No offense to the good people at Office Appliances, but that sounds like some acrobatic inspirational nonsense. It's just as likely that Ralph Wilson merely enjoyed making flyers for the circus and decided to pursue a career with more paper crafts and fewer clowns. No deeper wisdom required. Either way, the result is the same. Wilson went to work building the Chicago Shipping and Receipt Book Company into a major player in the stationery biz.
In 1900, still just 29 years of age, Wilson employed a small troupe of four men in a one-room office at 20 S. Clark Street. Within a few years, after introducing loose leaf ledgers and the DeLuxe brand of sectional post transfer binders to its arsenal, the company outgrew three subsequent factory spaces (Wells & Madison, Kinzie & State, Kinzie & Armour) and ballooned to a team of 150 workers.
It was around this time that C.S. & R.B.C. did, indeed, start manufacturing a style of three-ring binder, but the product was really more of an inevitability than a revolutionary concept by that point.
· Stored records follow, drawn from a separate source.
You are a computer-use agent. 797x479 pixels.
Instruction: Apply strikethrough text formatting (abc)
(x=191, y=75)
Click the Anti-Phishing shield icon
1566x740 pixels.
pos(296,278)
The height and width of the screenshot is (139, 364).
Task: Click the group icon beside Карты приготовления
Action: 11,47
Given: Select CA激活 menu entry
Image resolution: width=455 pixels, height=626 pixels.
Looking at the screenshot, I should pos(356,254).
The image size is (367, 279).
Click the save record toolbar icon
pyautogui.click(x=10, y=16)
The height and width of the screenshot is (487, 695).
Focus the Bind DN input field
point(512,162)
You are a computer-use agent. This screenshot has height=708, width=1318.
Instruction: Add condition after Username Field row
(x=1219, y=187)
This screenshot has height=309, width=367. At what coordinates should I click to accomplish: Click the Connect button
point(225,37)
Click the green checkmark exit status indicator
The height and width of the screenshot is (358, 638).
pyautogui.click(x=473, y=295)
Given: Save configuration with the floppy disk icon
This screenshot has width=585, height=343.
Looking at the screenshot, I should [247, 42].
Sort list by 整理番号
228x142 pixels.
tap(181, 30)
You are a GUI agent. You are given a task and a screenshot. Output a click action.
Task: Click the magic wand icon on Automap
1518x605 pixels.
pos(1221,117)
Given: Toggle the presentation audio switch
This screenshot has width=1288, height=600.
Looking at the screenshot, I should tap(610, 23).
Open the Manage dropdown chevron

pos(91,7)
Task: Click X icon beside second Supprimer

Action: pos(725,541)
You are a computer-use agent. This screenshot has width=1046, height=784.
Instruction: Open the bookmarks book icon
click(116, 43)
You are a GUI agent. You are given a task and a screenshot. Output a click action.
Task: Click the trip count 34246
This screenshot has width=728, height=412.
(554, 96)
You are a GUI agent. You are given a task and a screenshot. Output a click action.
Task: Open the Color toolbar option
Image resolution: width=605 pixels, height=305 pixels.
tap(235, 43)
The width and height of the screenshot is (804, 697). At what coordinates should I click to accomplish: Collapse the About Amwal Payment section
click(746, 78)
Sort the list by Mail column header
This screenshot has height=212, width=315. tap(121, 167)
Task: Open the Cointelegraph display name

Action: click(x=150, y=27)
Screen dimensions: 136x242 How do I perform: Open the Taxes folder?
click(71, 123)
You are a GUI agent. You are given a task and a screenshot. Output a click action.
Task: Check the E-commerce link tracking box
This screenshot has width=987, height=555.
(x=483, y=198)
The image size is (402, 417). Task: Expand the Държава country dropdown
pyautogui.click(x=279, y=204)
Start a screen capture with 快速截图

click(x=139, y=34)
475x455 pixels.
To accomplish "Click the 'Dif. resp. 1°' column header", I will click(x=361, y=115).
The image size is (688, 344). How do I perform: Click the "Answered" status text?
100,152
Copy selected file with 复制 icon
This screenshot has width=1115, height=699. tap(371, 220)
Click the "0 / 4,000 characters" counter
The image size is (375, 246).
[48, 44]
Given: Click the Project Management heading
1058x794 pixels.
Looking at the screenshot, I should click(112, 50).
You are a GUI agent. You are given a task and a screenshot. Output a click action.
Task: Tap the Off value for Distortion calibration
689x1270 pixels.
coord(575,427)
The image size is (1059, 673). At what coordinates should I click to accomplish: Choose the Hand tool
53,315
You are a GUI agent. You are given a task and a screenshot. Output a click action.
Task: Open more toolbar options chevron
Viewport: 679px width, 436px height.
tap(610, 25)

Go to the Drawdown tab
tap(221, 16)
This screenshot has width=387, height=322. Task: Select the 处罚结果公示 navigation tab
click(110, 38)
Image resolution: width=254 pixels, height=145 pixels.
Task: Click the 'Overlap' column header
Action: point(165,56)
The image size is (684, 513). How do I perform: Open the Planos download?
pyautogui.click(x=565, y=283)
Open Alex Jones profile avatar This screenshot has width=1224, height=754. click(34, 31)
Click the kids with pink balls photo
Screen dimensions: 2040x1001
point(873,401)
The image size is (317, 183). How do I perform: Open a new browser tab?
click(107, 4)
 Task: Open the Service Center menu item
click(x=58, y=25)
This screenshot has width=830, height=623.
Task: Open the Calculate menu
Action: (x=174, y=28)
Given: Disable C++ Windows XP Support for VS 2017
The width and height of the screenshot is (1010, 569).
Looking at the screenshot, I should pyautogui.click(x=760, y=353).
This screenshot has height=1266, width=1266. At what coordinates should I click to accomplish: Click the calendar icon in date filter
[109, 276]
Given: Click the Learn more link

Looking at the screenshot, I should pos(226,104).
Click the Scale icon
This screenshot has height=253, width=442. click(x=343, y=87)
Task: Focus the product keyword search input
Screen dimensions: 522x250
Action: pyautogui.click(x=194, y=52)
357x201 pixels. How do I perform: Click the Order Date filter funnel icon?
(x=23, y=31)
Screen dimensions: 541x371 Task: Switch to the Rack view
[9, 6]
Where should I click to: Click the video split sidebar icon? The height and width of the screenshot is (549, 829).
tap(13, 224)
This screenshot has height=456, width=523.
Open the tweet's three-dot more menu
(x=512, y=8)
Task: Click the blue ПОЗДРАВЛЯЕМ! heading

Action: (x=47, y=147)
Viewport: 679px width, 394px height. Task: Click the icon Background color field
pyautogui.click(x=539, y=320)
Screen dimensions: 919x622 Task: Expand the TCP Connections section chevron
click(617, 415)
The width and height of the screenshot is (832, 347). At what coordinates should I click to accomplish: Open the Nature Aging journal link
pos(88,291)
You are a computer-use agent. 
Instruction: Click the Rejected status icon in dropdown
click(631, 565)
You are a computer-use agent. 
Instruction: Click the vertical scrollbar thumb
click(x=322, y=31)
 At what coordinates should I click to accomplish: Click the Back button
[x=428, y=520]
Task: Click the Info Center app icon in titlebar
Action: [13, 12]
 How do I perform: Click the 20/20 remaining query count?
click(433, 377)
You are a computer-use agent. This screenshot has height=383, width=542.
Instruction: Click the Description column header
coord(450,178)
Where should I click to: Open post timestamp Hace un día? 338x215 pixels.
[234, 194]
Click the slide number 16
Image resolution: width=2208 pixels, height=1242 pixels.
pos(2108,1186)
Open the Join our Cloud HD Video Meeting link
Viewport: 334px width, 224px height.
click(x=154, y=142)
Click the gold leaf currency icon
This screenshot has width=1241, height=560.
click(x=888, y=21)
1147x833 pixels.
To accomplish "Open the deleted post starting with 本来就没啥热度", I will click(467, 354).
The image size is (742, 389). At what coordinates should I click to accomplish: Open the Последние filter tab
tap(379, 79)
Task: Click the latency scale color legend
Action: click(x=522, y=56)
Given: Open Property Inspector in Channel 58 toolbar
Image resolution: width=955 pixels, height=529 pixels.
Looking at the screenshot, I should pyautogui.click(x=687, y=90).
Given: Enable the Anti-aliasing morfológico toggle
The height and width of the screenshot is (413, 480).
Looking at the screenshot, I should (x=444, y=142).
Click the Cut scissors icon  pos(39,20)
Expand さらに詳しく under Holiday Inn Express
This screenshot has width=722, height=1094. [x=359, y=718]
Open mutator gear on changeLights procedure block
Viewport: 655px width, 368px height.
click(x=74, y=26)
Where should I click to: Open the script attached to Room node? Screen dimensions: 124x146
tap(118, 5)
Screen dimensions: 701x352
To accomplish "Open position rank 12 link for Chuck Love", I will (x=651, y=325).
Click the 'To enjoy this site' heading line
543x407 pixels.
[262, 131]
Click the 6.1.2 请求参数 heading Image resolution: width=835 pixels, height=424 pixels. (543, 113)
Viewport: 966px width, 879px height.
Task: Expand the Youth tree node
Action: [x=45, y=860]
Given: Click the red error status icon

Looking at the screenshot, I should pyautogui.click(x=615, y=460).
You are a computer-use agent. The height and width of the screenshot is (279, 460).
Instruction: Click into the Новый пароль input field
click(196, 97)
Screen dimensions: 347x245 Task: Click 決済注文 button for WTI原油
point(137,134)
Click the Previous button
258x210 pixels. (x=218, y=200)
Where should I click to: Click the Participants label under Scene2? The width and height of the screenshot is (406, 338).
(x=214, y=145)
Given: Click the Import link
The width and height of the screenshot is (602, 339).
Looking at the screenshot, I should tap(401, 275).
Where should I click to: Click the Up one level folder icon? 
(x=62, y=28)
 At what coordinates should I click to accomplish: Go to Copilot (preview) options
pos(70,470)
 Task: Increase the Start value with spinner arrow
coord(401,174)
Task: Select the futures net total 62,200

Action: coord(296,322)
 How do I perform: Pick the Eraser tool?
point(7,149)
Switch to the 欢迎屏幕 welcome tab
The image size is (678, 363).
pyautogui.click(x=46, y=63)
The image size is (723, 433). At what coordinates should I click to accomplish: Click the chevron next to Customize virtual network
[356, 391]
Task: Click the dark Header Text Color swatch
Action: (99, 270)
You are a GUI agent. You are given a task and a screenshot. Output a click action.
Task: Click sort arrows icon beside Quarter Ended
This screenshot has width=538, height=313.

[The Wilson-Jones ad above dates from 1923, long after the 3-ring binder's debut]
Ties That Bind
As far back as 1859, a 23 year-old named Henry T. Sisson (a future Civil War colonel and Lt. Governor of Rhode Island) filed a patent for a “novel apparatus which may be applied in the back of a portfolio or attached to a suitable handle for the purpose of holding and securing music sheets, pamphlets or papers of any kind.” By the 1880s, German inventor Friedrich Soennecken had invented a more advanced breed of ring-style binder, along with a new device to go with it; a hole punch. In the late 1890s, Ralph B. Wilson’s local rival, the Chicago Binder & File Co., was already selling a series of ringed binders, too. As for that big three-ring binder U.S. patent filed in 1904—it actually belonged to William Pitt of the Irving Pitt MFG Company of Kansas City. It’s not entirely clear how Ralph Wilson started getting the credit for it. He might have had a very similar design at the same time, or he might have just been the better, louder businessman.
By 1908, the Chicago Shipping and Receipt Book Company’s success had moved it into a predatory position, buying the Public Record Index Company and incorporating that firm’s ledger products into its own. The combined entity then moved into a new factory space at 3021 W. Carroll Avenue in East Garfield Park, which was expanded from three to five stories (93,000 square feet) in 1913.
[The old Wilson-Jones plant at 3021 W. Carroll Ave., 1913 vs 2017]
“The DeLuxe line of Loose Leaf Devices have earned a reputation throughout the world for quality and are extensively sold in Canada, Europe, Australia, South Africa, South America, as well as in all parts of the United States,” Geyer’s Stationer reported that year. “. . . In the factory there is a complete die and tool making plant, an assembling department, a plating department, a buffing department, bindery, ruling, printing, and index departments.”
[A job at Wilson Jones wasn't without risk, as a fella named Joy Young found out]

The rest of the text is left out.